Даниил Романович столь же уверенно и безапелляционно объяснился по поводу экспертизы ставших притчей во языцех больных С. П. Писарева и А. Г. Гойхбарга:

«Писарев на экспертизу был направлен мл. следователем Следственного отдела управления МВД Московской области Шпитоновым в связи с тем, что в декабре 1925 г. — феврале 1926 г. он находился на лечении в психиатрической больнице, где был установлен диагноз конституциональной неврастении, а поведение его на следствии вызывало сомнения в психической полноценности.

Из сведений, которые сообщал о себе сам Писарев, можно было установить присущие ему медлительность, инертность и позднее появившуюся склонность к схематическим мыслительным построениям (выписки отдельных выражений для приобретения житейской мудрости, установление приемного дня для друзей, вывешивание в своей комнате лозунгов с воспитательной целью и т. п.) и стремление к борьбе и разоблачениям различного рода непорядков и преступлений, при этом к своим действиям относился с переоценкой, всегда считая их правильными. Кроме того, ему было присуще эмоционально холодное отношение к семье, с которой он вместе не жил. Воспитанию своих детей предпочитал «воспитание людей», равнодушно относился к упрекам жены. К числу его странностей относится чрезмерная пунктуальность (многолетний учет расходов до мелочей, хранение на протяжении лет квитанций и копий всей отправленной корреспонденции) и патологическая бережливость, сказывавшаяся в собирании обмылков и старых газет.

В период стационарного наблюдения в институте в психическом состоянии Писарева был отмечен целый ряд болезненных уклонений. При недостаточно критическом осмыслении своего положения и состояния отмечались эмоциональная уплощенность, монотонность аффективных проявлений при резко выраженной склонности к резонерству, замедленном темпе мышления и чрезмерной обстоятельности.

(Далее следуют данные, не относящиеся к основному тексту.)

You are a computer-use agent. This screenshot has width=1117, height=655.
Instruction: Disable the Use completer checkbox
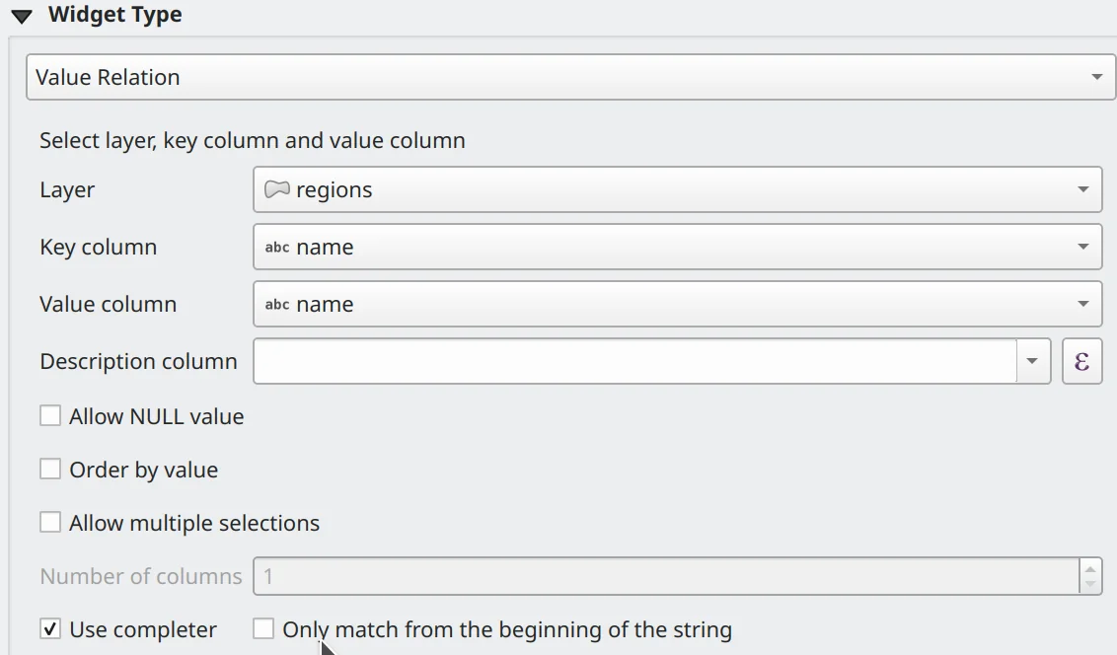click(x=50, y=629)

Подобные анамнестические сведения и данные психиатрического обследования дали основания для установления хронического болезненного расстройства психической деятельности и признания его невменяемым. В соответствии с действовавшей в тот период времени общесоюзной инструкцией о мерах медицинского характера было дано заключение, что Писарев нуждается в направлении в психиатрическую больницу на принудительное лечение с изоляцией.

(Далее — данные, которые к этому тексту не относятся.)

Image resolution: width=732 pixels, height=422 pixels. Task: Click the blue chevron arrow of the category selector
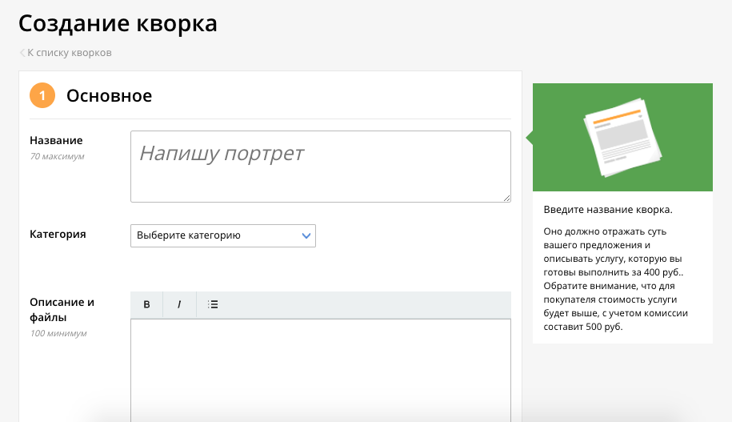click(x=306, y=235)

А. Г. Гойхбарг привлекался к ответственности по ст. 58, ч. 1 УК РСФСР. На экспертизу был направлен следователем 6-го отделения 5-го управления МГБ СССР подполковником Копыловым в связи с тем, что Гойхбарг состоял на учете в психоневрологическом диспансере.

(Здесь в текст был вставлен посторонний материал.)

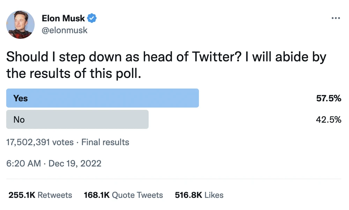Open the 516.8K Likes list

point(199,195)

По сведениям, сообщенным Гойхбаргом о себе, можно установить, что болезненные симптомы у него стали проявляться примерно с 1943–1945 гг., когда он работал в Институте права АН СССР. У него стали возникать конфликты, он считал, что к нему относятся неправильно, не продвигают его работы, хотят от него избавиться. Появилась повышенная самооценка, свои работы расценивал как заслуживающие особого внимания. Он оставил работу в институте, в знак протеста отказался от пенсии, продовольственных карточек и лимитов. С мая 1947 г. появились повышенные активность и настроение, болтливость.

Анализ анамнестических данных и психического состояния Гойхбарга позволил комиссии института расценить его состояние как болезненное, установить диагноз психопатии с параноидным развитием, осложненным артериосклерозом головного мозга, и признать его невменяемым в отношении инкриминируемого ему деяния. В силу имеющихся у Гойхбарга психических изменений комиссией было рекомендовано направить его в психиатрическую больницу для принудительного лечения. В заключении комиссии не указано о необходимости направления его на лечение ни с изоляцией, ни в специальную тюремную психиатрическую больницу МВД СССР. По-видимому, в психиатрическую больницу МВД он был направлен судебной или следственной инстанцией».

Чтение этой записки вызывает такое странное ощущение, будто присутствуешь на шабаше ведьм. Если нормального дилетанта пробирает дрожь от зловещих диагнозов комиссии всесоюзного психиатрического заведения, основанием для которых стали обычные для миллионов людей привычки и черты характера, неопасные ни для кого по своей сути, то что должен испытывать в данном случае честный врач-психиатр? Заметьте, что в лексиконе врачей карательной психиатрии напрочь отсутствовали такие важные для определения психической сути людей понятия, как «холерик», «сангвиник», «флегматик» и т. п.